◆ VORLIEGENDER TEXT:
+-------+

Zugvogel aus dem deutschen Norden: Wenn Thees Uhlmann unterwegs ist, fällt seine erste Wahl auf die Eisenbahn. Hier entstehen Alben. Und Bücher.

© andreas hornoff
November 2015

Thees Uhlmann

Der Sänger und Songwriter bereist Neuland: Nach seinen musikalischen Erfolgen hat das norddeutsche Deichkind mit der Zahnlücke im Mund und der Gitarre auf dem Rücken jetzt auch noch einen Roman geschrieben, der "Sophia, der Tod & ich" heißt und die Bestseller-Listen nach oben stürmt. Wir haben ihn zum ausführlichen Interview gebeten.

Der Mann ist ein Phänomen. In Österreich würde man sagen: "Bei dem geht’s auf". Thees Uhlmann, der vielzitierte "Bruce Springsteen vom Deich", hat sich entwickelt: Mit 17 im norddeutschen Kaff Hemmoor eine Schülerband gegründet, die ein paar Jahre später als "Tomte" zur Lieblingsband des deutschsprachigen Indiepop-Publikums avancieren sollte und Mitte der 90er – nicht zuletzt auch dank des heimischen Radiosenders FM4 – unter Ausschluss von jedem, der älter als 25 war, der geheimste Geheimtipp der jugendlichen Hornbrillen-Fraktion wurde. 2011 dann erklärt Uhlmann die Band kurzerhand für tot und veröffentlicht sein erstes Soloalbum. Resultat: unerwartet positive Resonanz sowohl von Fans als auch Medien – ein Album, das ausschließlich aus Hit-Singles besteht und mit dem er vorerst einmal noch die undankbaren Nachmittags-Slots der großen 50.000er-Musikfestivals füllt. 2013 dann das Folgealbum namens "#2": Die Facebook-Fans werden gut fünfstellig, wandern in Richtung 100.000er-Marke, und er ist nur deshalb 2015 beim Wiener Donauinselfest nicht Headliner, weil damals gleichzeitig der österreichische Wanda-Meteorit einschlägt.

+-------+

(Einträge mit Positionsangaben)
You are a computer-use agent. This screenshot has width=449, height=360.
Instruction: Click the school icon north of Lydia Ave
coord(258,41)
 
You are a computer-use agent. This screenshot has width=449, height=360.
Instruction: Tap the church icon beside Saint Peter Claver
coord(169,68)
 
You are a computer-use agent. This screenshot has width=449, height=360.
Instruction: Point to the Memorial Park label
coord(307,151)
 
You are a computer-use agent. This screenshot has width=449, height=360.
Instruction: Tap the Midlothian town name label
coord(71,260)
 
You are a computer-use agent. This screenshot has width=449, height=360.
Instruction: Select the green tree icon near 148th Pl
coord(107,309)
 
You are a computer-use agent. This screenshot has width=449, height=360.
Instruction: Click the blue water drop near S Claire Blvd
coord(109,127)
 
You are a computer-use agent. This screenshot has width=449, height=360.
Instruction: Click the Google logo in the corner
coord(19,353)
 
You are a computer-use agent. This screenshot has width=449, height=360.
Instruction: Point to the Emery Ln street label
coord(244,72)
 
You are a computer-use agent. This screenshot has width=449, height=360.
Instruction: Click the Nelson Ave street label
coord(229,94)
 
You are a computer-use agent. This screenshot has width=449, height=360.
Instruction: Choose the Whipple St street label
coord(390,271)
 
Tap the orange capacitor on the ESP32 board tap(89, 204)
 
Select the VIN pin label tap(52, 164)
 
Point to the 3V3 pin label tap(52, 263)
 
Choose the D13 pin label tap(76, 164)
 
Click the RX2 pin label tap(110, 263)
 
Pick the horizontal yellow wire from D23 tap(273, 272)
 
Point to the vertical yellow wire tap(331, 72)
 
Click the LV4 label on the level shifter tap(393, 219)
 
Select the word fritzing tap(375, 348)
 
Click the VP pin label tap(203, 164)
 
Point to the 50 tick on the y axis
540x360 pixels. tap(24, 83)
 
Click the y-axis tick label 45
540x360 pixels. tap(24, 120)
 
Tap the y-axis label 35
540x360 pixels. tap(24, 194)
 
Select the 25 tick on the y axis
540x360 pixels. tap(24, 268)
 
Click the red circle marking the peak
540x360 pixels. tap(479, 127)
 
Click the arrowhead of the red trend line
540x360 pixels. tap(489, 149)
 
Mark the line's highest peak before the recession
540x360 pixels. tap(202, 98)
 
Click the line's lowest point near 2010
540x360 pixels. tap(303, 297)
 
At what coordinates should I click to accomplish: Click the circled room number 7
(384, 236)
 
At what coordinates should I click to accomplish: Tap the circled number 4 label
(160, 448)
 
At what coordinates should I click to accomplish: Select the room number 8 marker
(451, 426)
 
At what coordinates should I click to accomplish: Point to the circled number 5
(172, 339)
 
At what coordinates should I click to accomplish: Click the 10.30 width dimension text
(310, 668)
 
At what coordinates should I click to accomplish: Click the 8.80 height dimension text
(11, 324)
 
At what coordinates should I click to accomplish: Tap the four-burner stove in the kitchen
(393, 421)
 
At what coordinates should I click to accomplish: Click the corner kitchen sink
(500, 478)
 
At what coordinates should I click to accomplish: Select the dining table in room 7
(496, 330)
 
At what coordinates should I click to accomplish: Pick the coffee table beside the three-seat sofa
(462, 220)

+-------+

◆ AUFGABE:
Nenne alle vierstelligen Jahreszahlen aus dem Text über Thees Uhlmann. Führe jede nur einmal auf, aufsteigend geordnet. Die Einträge stehen in keinem Zusammenhang mit dem Text über Thees Uhlmann.

◆ LÖSUNG:
2011, 2013, 2015